Stored items:
*** Block opens ***
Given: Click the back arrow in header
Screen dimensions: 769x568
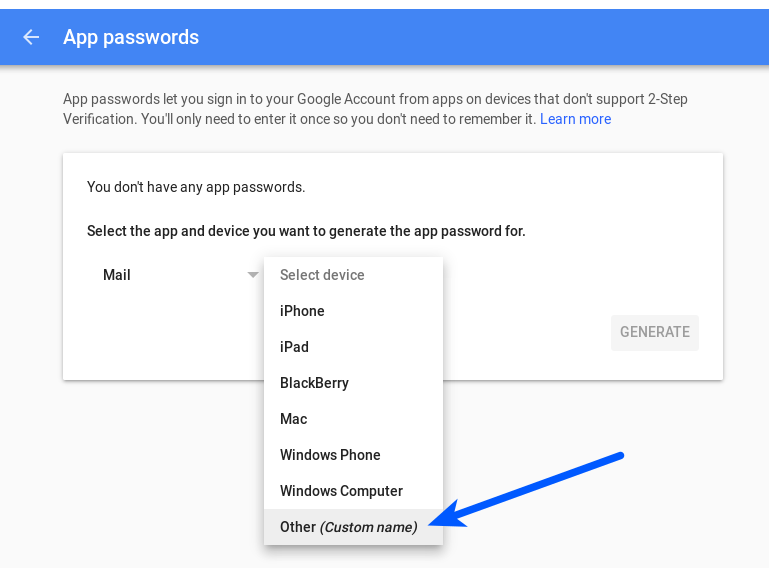Looking at the screenshot, I should coord(31,37).
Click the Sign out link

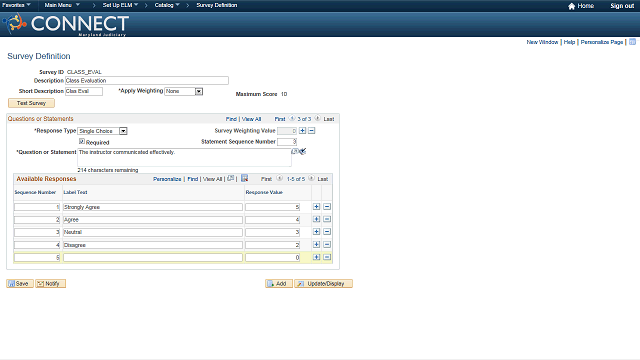tap(622, 6)
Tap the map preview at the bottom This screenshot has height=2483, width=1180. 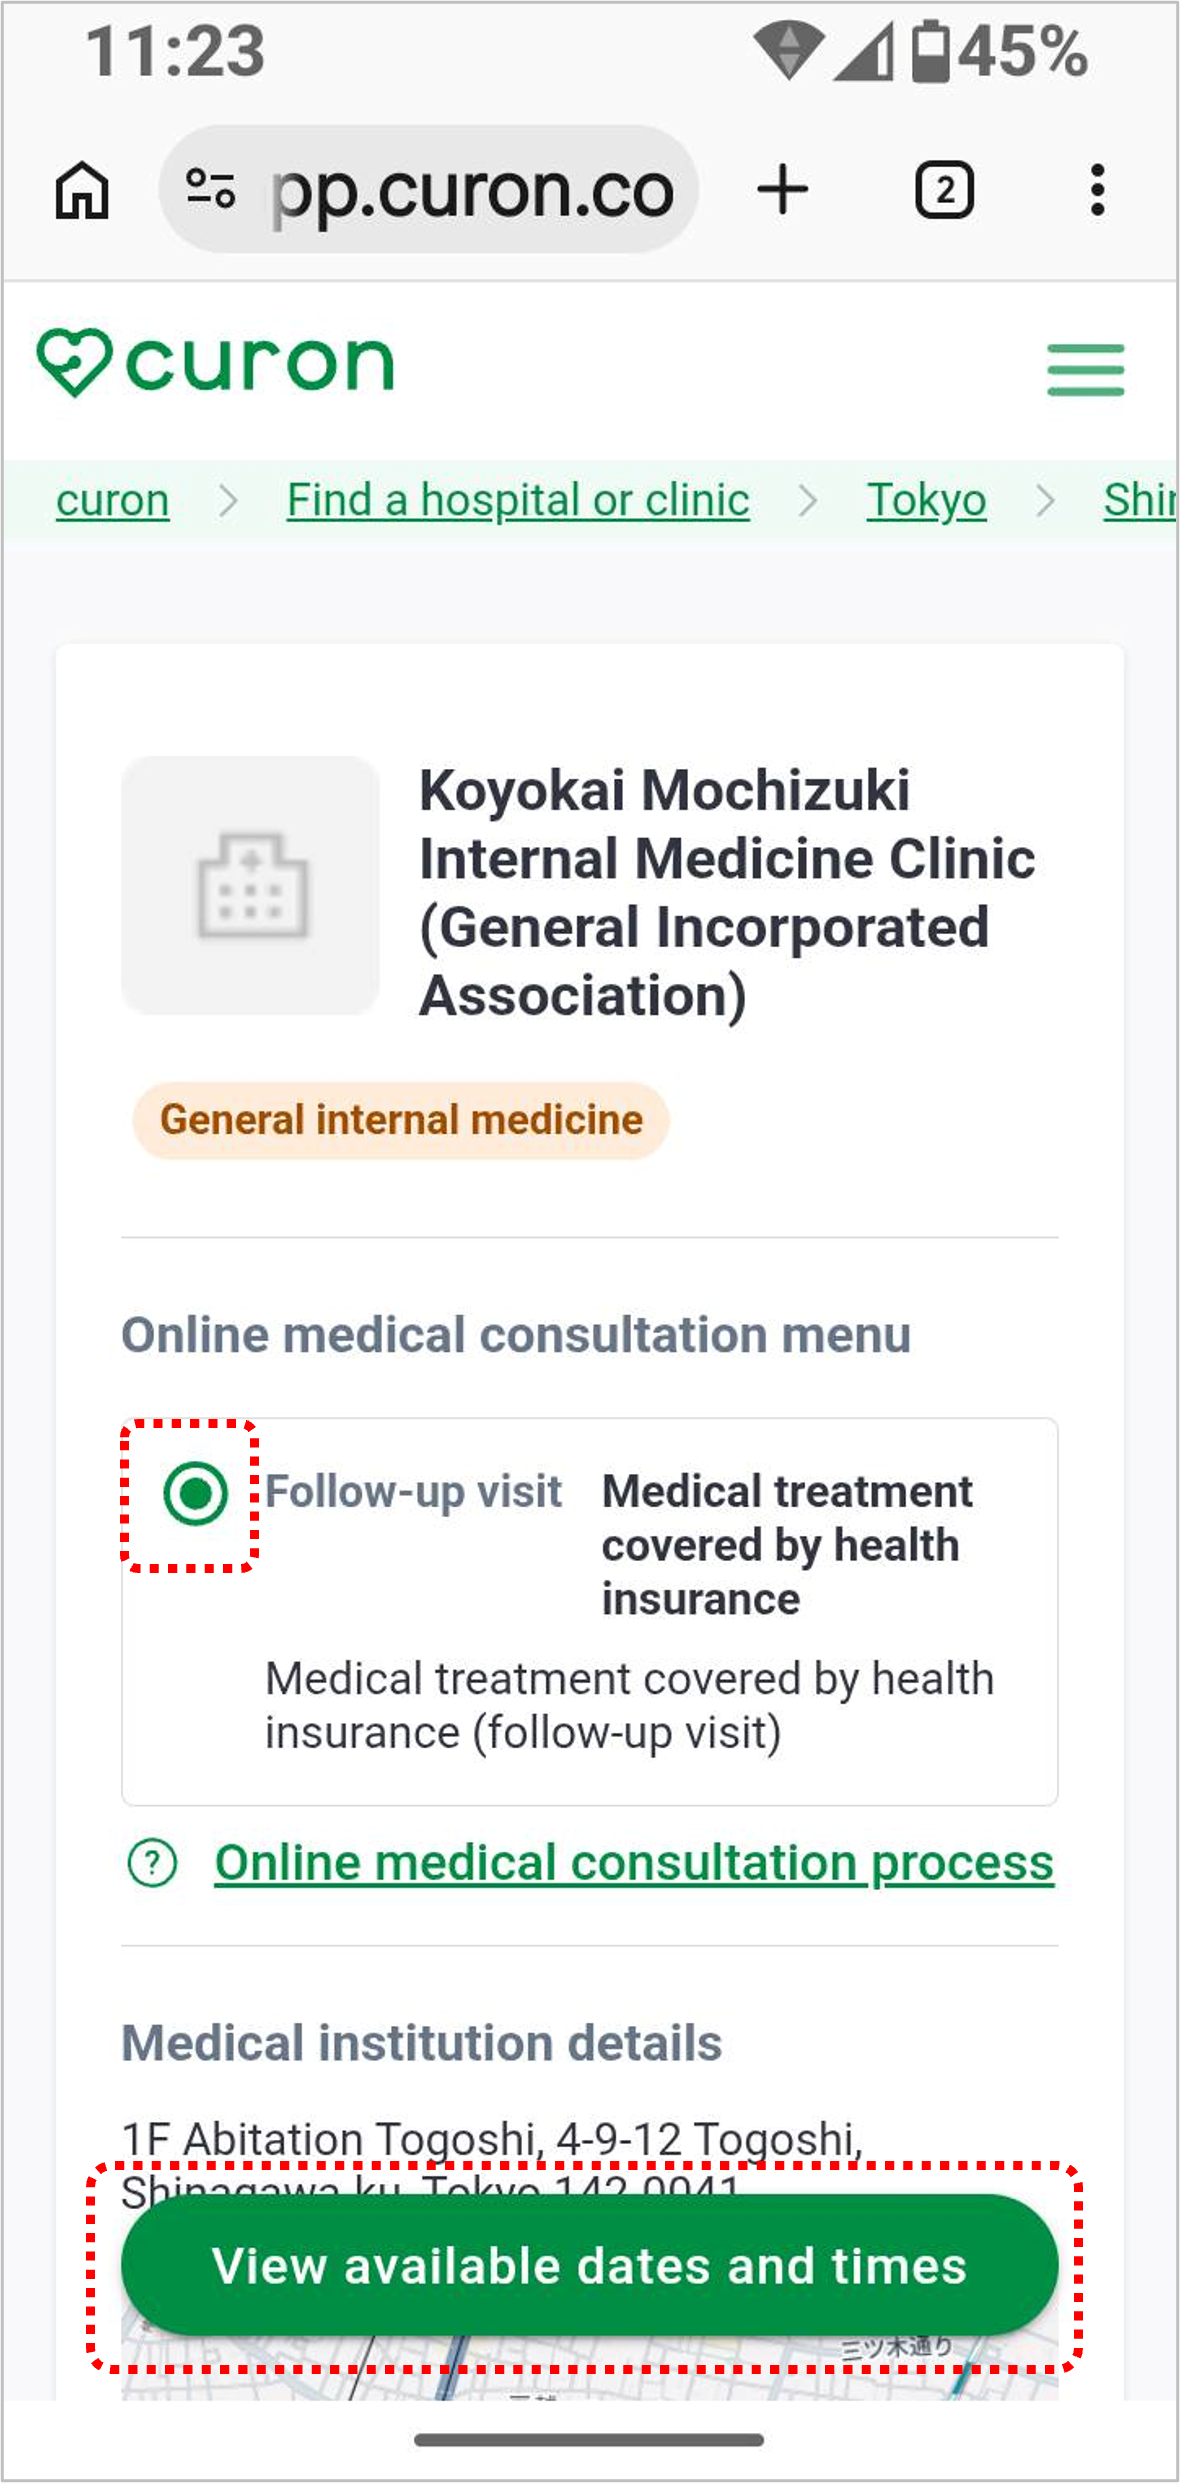(589, 2368)
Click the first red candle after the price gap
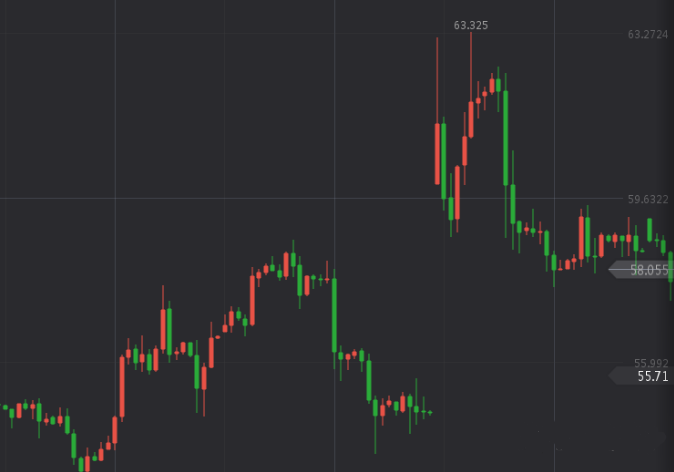 click(x=437, y=153)
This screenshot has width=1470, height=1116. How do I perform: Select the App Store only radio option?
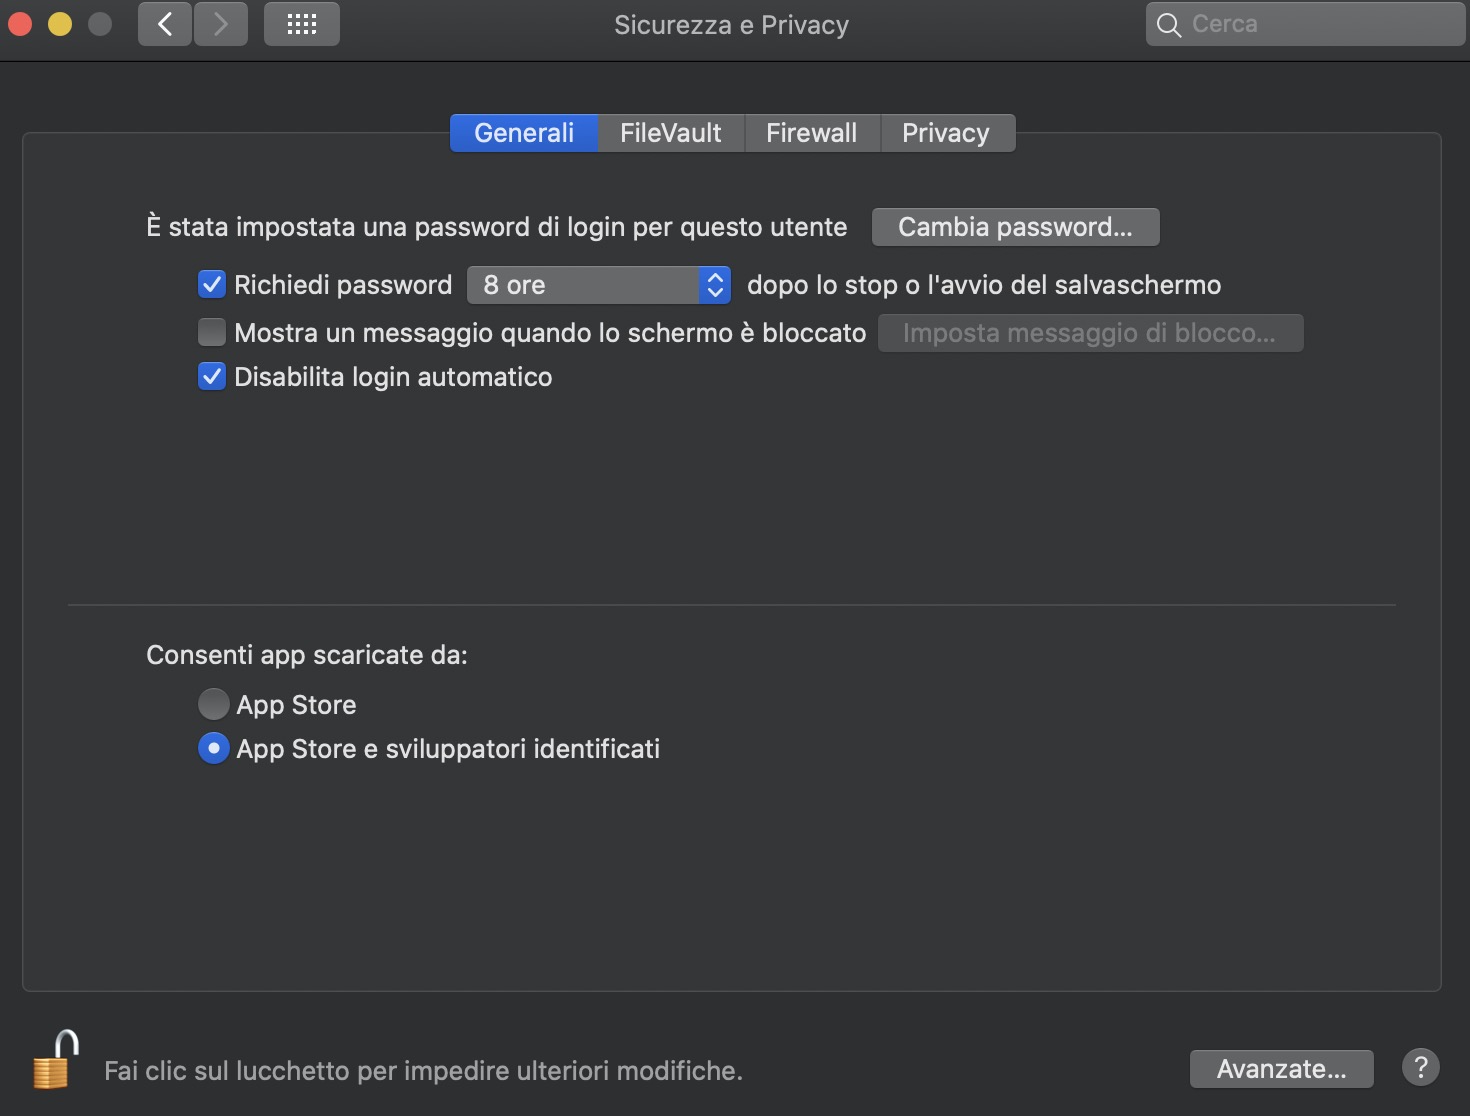pyautogui.click(x=213, y=705)
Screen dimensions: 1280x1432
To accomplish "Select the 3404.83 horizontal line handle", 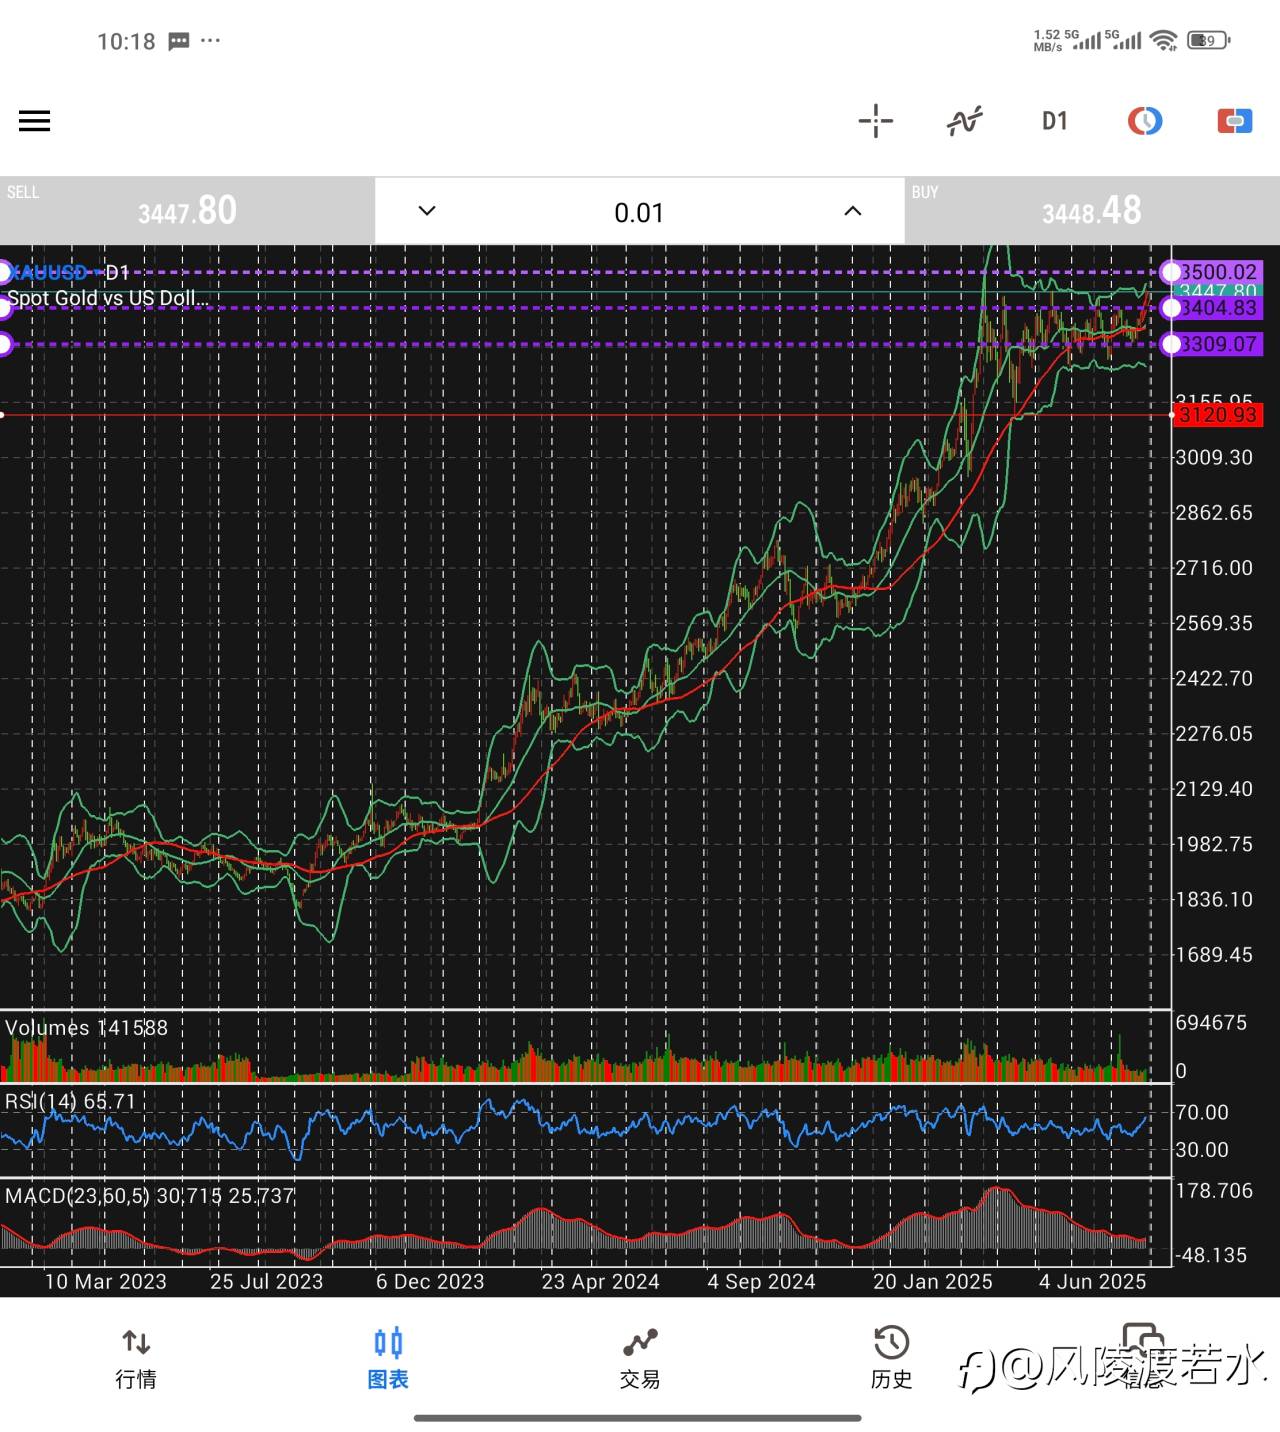I will pyautogui.click(x=1170, y=308).
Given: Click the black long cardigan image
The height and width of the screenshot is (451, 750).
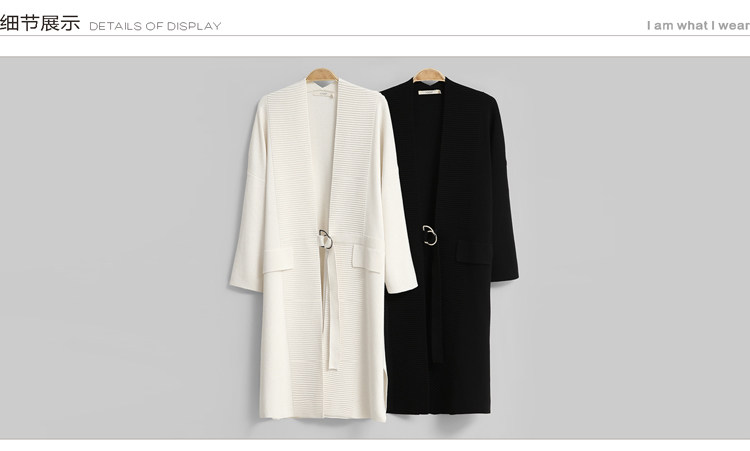Looking at the screenshot, I should pyautogui.click(x=452, y=246).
*** Block closes ***
▸ **Task directions**
Retype the lines starting with the one that holds "Given: Click the black long cardigan image" and ending with the last line of the data above, both included; skip the pictures.

▸ **Output**
Given: Click the black long cardigan image
The height and width of the screenshot is (451, 750).
Looking at the screenshot, I should pyautogui.click(x=452, y=246).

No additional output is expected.